Task directions: An exact transcription of all the data is required, with every image removed.

Collected data
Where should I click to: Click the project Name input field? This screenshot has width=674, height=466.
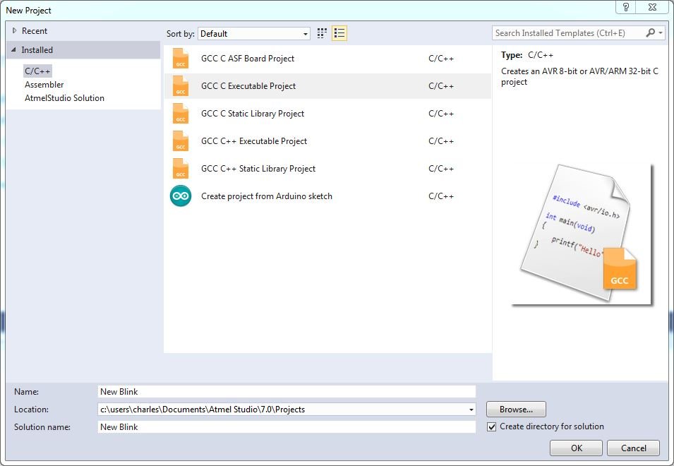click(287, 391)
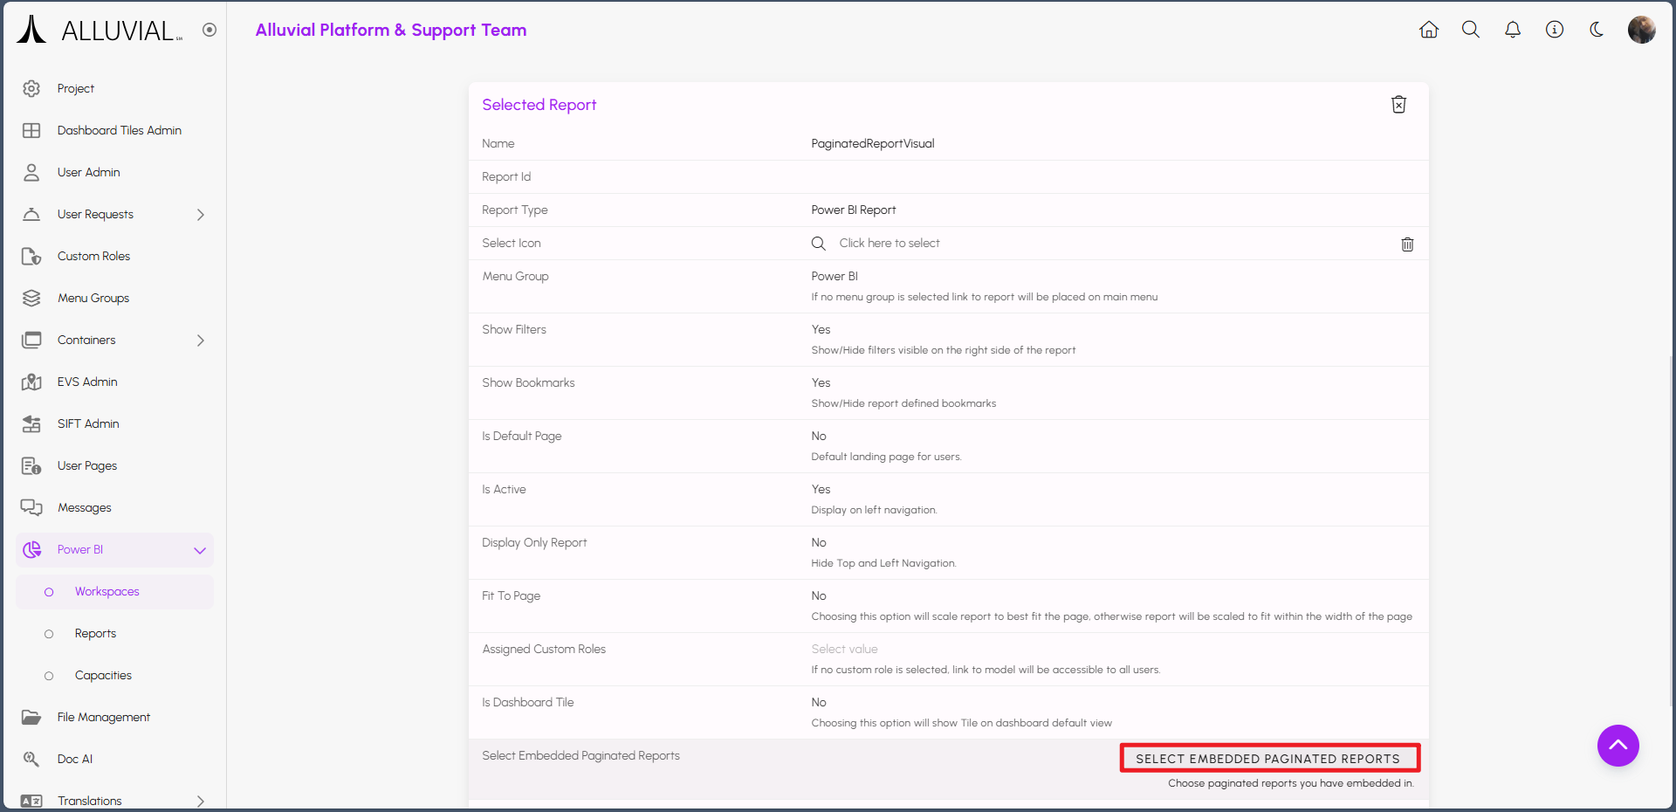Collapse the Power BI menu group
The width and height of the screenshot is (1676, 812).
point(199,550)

Solution for this problem:
Where should I click to: Click the project Name input field? This screenshot has width=674, height=466.
click(287, 391)
Collapse the Power BI menu group
The width and height of the screenshot is (1676, 812).
point(199,550)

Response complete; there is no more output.